Architecture
Last updated
Last updated
WarpStream eases the burden of running Apache Kafka by replacing the deployment and maintenance of a physical Kafka cluster with a single stateless binary (called the Agent) that only communicates with object storage like Amazon S3 and our Cloud Metadata Store. WarpStream Agents speak the Apache Kafka protocol, but unlike an Apache Kafka broker, any Agent can act as the leader for any topic, commit offsets for any consumer group, or act as the coordinator for the cluster. No Agent is special, so auto-scaling based on CPU-usage or network bandwidth is trivial. Running the WarpStream Agent is as easy as running a proxy or web server, such as nginx.
But hang on a second, that sounds too good to be true. How did we accomplish this if Apache Kafka requires running ZooKeeper (or using kRaft), and maintaining a cluster of stateful brokers that have to be rebalanced all the time?
We separate storage and compute.
We separate data from metadata.
We separate the data plane from the control plane.
Separating storage and compute is a common technique for scaling modern data processing systems. It allows you to scale your compute clusters up, down, in, or out in response to load while leveraging low-cost storage managed by someone else, such as Amazon S3. It allows any compute node to process data from any file in storage instead of each node "owning" a subset of the data.
Separating storage and compute allows operators to scale up or down the number of WarpStream Agents to respond to changes in load without rebalancing data. It also enables faster recovery from failures because any request can be retried on another Agent immediately. We also eliminate hotspots, where some Kafka brokers have dramatically higher load than others due to uneven amounts of data in each partition.
All of these hard problems have been delegated to hyper-scale cloud provider object storage services, where tens-of-millions of human-years of effort and billions of dollars have been invested into durability, availability, and operational excellence.
Another pillar of WarpStream's design is the separation of data from metadata. This is also becoming a more common technique, such as Snowflake's SQL data warehouse storing primary data in object storage and metadata in FoundationDB. Our founders did this at Datadog too when building Husky, the system that powers storage and queries for logs, real-user monitoring, network performance monitoring, and many other products at Datadog.
WarpStream uses this technique to offload metadata management from our customers' operations teams to ours. We store the metadata for every cluster in our cloud metadata store designed from scratch to only solve this specific problem, operated 24x7 by the team who wrote it. This separation also provides useful security guarantees because we cannot read the data in your topics, even if our cloud was compromised.

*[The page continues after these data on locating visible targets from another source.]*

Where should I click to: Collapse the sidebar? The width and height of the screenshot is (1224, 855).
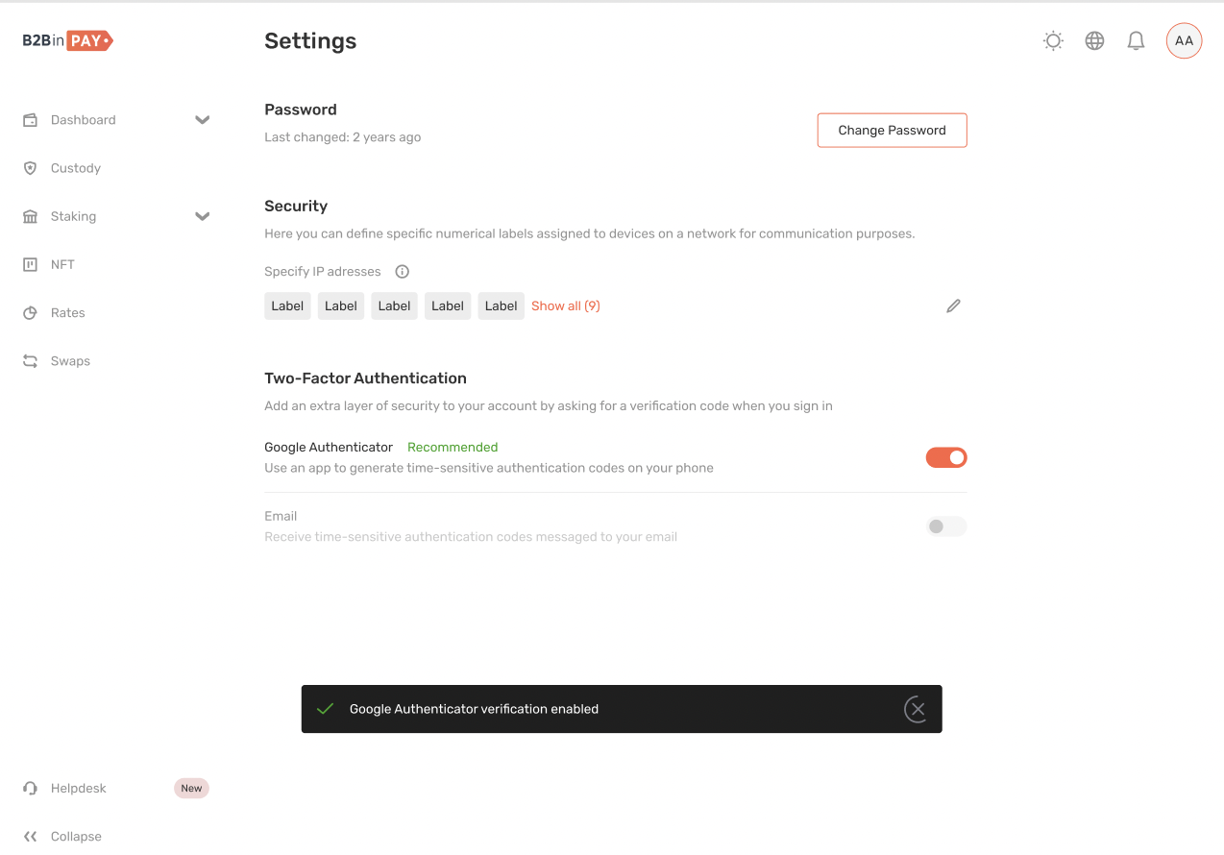tap(63, 836)
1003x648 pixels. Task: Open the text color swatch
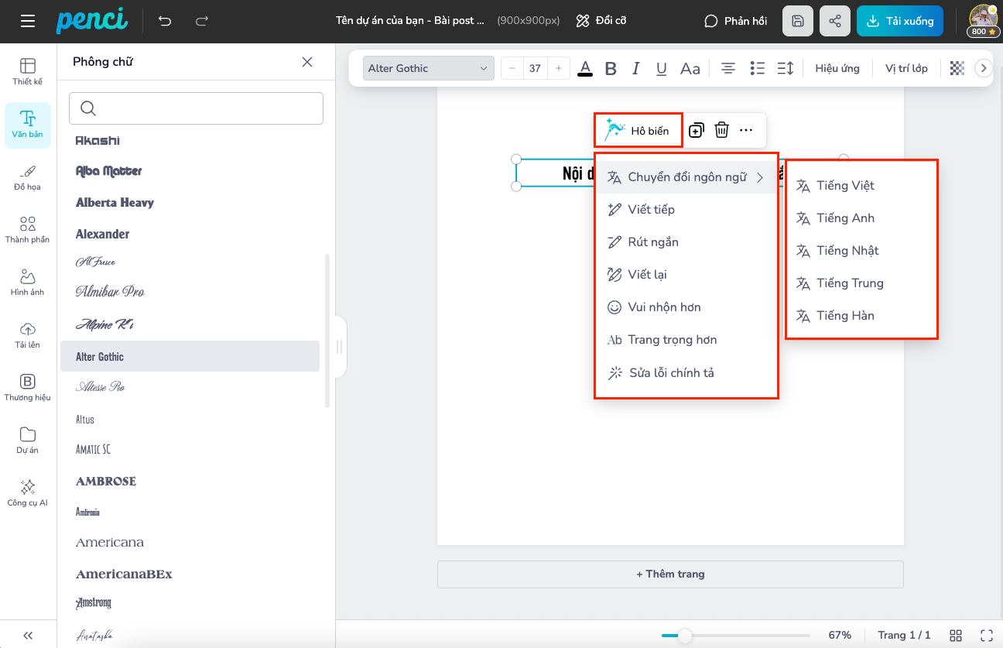pos(585,68)
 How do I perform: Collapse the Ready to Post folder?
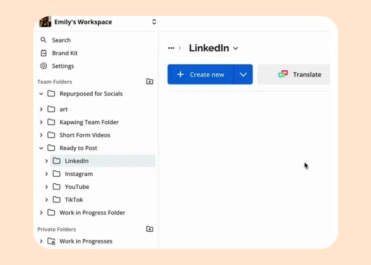click(x=41, y=148)
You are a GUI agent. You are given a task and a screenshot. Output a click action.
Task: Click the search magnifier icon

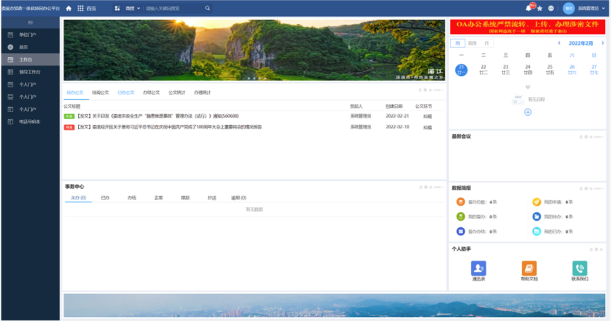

At a high level, the data plane of a WarpStream virtual cluster is a pool of Agents connected to our cloud. Any Agent in any pool can serve any produce or consume request for topics in that virtual cluster. The control plane runs in our cloud, where we decide which Agents will be compacting your data files for optimal performance, which Agents will participate in the distributed, zone-aware object storage cache, and which Agents will scan your object storage bucket for files which are past retention and can be deleted.
Our control plane enables us to deliver on our promise of an Apache Kafka-compatible streaming system that is as easy to operate as nginx by offloading the hard problems of consensus and coordination onto our fully-managed control plane, while at the same time achieving a much lower TCO with the object storage-backed data plane running on the Agents.
Multiple vendors offer "Tiered Storage" with an Apache Kafka-compatible interface. This means either you or the vendor run something that looks roughly like a stateful Apache Kafka broker that periodically offloads some older data to S3.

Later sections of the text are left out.